Columnist Brian Wilson; a nurse on  the frontline and reporter Samantha Poling.

There was an excellent BBC Scotland programme this week with Samantha Poling reporting from the ‘Pandemic Frontline’.

It gave a rare voice to people working on that frontline and the picture painted was worlds removed from the podium-based version with which we have become familiar.

The Scottish Government fielded the ubiquitous Professor Jason Leitch and it would be fair to say it was not his finest hour. Faced with first-hand accounts from the frontline, his preferred response was denial.

The Director of Care at Erskine Home for ex-servicemen, Derek Barron, related his experiences of having to resort to eBay for PPE.  Professor Leitch retorted: “They didn’t have to do that. There is no reason for a care home to buy PPE from eBay”.

Caring at Erskine.

That left the question hanging of why Erskine’s Director of Care would go onto eBay if the alternative existed of phoning a number in Scotland with a supply delivered to his door. It did not seem probable.

Then Ms Polling, on the basis of interviews, put it to Professor Leitch that staff were “terrified” of going into work, for fear of taking the virus with them.  “I walk the floors of the Health Service,” he responded. “I don’t hear that”.

I appreciate the pressures but it did not augur well for the much-vaunted “grown-up conversation”.  Evidence versus denial with little follow-through since channels of accountability are so constrained leaves a dichotomy. Most of us rely on the official line while the frontline knows different.

At First Minister’s Questions, Ms Sturgeon stated: “The overall number of deaths from the virus in care homes in Scotland is broadly in line with some of the international evidence”.  Whether true or not, it is hardly the point. The question is whether things could have been, and now can be, done better?

The rationale on testing remains, to me, a mystery. In the face of international evidence, its significance was consistently downplayed at both UK and Scottish levels. Barely a fifth of Scottish care workers have been tested. If it is a good idea to “ramp-up” now, why was it “a diversion” before?

The same questions can be asked of Matt Hancock and Jeane Freeman, but it is the latter who has responsibility in Scotland – and that responsibility is non-transferable.

When all this is eventually inquired into, one crucial question is how effectively, or otherwise, the powers of devolution have been utilised – i.e. the potential to do things differently while remaining in harmony.

The Scottish Government was entitled to take its own approach to this crisis. Covid19 arrived later than in England. We do not have a mega-city like London. Vast areas are sparsely populated which is part of why we get so much more to spend on the NHS.

Yet we seem to have an uncomfortable mix from Ministers of taking refuge where things have not gone well, notably on testing and PPE, in saying they acted on a “four nations basis” while creating difference through the odd bit of gesture politics like the stuff on masks (or is it scarves?).

It is often forgotten that devolution, nowhere more than in the NHS, existed long before Holyrood was heard of.
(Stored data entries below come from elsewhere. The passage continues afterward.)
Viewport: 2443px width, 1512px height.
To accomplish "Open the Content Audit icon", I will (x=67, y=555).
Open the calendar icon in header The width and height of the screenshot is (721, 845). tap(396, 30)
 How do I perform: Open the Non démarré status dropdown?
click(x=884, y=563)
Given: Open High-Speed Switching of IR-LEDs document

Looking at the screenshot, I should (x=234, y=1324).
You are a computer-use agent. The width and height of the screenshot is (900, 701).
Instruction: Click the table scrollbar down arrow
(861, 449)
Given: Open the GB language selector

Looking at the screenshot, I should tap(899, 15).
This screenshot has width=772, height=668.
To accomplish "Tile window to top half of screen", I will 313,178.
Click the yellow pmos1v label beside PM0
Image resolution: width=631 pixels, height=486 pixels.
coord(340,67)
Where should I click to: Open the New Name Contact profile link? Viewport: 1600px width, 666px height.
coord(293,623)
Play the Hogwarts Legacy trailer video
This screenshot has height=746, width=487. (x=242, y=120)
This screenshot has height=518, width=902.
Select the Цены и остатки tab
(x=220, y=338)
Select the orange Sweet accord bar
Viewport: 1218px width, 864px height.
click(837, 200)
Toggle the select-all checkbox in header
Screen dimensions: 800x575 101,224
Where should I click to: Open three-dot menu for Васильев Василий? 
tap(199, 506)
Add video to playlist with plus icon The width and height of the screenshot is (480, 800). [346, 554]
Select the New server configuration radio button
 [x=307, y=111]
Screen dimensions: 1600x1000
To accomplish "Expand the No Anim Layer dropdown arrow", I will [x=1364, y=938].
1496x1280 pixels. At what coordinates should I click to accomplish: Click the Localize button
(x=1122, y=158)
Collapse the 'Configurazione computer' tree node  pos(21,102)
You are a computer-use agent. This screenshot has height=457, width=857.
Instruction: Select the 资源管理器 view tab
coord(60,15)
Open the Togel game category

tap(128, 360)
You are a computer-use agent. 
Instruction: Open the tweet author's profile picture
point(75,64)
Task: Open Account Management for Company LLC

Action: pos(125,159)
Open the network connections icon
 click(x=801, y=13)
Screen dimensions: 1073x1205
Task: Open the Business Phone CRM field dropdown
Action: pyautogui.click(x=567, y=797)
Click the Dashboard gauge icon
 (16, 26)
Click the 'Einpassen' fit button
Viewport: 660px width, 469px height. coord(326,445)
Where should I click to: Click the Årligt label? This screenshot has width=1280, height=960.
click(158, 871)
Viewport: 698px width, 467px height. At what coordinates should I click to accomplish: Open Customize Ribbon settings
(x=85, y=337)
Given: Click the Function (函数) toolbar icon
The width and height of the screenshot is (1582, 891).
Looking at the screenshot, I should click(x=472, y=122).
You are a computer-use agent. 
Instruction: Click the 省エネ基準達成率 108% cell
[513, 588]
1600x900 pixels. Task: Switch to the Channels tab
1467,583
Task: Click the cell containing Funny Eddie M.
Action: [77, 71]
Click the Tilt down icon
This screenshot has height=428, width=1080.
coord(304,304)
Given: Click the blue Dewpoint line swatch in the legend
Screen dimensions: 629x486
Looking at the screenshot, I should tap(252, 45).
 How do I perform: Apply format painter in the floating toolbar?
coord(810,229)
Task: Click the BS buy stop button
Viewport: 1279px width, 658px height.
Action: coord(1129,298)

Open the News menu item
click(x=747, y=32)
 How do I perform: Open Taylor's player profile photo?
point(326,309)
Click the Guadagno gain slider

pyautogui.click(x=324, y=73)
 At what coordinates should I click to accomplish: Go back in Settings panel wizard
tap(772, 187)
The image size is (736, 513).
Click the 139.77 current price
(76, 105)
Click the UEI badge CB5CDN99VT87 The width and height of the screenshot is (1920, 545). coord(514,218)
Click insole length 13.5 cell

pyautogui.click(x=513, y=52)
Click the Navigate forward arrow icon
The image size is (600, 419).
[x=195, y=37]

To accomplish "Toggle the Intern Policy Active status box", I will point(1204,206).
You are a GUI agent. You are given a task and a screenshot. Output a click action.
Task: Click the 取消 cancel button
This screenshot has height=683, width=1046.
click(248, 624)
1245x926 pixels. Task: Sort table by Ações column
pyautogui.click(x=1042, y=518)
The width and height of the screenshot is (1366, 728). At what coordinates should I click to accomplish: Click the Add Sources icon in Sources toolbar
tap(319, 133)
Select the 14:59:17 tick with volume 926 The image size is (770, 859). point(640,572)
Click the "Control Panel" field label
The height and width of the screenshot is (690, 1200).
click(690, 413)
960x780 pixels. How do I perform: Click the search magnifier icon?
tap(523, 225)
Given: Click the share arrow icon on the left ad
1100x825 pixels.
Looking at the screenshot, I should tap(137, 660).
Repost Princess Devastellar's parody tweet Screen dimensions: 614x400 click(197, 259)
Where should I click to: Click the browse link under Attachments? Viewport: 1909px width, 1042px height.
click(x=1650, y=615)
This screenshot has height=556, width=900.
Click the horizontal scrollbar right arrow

One spectacular example was in 1997 when Sam Galbraith, as pre-devolution Health Minister, set about abolishing the internal NHS market without regard to what was happening south of the border.

I am pretty sure Sam, if he was still with us, would have said at the outset of this crisis – just like his old mate, Harry Burns –  that testing and tracing were the keys and they could do what they liked down south but that was what he would be prioritising in Scotland.

That confidence no longer exists, largely because every point of difference or sameness is overlaid with polarised calculations around the constitutional issue which distorts basic questions of what is best and right.

In this crisis, the answers might well have been different in Scotland but the political paradox is that there is nobody who carries the authority to say so.


A press clip reminded me that, 25 years ago this week, I was speaking along with Charles Kennedy at an anti-rail privatisation meeting in Kyle of Lochalsh.

At that time, as Labour’s spokesman, I was addressing huge meetings  from Penzance to Wick, often in places which certainly did not vote Labour but did value their rail services. Happy days!

In the short-term, the campaign failed and the railways were flogged off to the likes of Souter and Branson. I took solace from the reputational damage inflicted on John Major’s government which contributed significantly to the 1997 election result.

My abiding lesson from these days on the tracks was that while privatisation was ideological, rail fragmentation was much worse – dangerous and extraordinarily expensive as lawyers and accountants gorged themselves on contracts and disputes.

The point about danger quickly led to privatised Railtrack returning to public ownership as Network Rail. The fantasy of a competitive railway crumbled as one franchisee after another went bust, after pocketing the swag.  Most franchises are now held in whole or part by state railways – of other European countries!

It has been a long journey but the last stop is approaching. Since Covid19, all revenue and cost risk has been transferred to government.  Even before then, a model was being designed in which operators will become concessionaires – i.e. running trains for a fee on the public sector’s behalf – rather than the swashbuckling entrepreneurs of privatisation mythology.

So maybe we can start again on with the destination of a state-owned railway on a par with its continental counterparts; an objective with which even that defrocked high priest of privatisation, Michael Portillo, might now concur.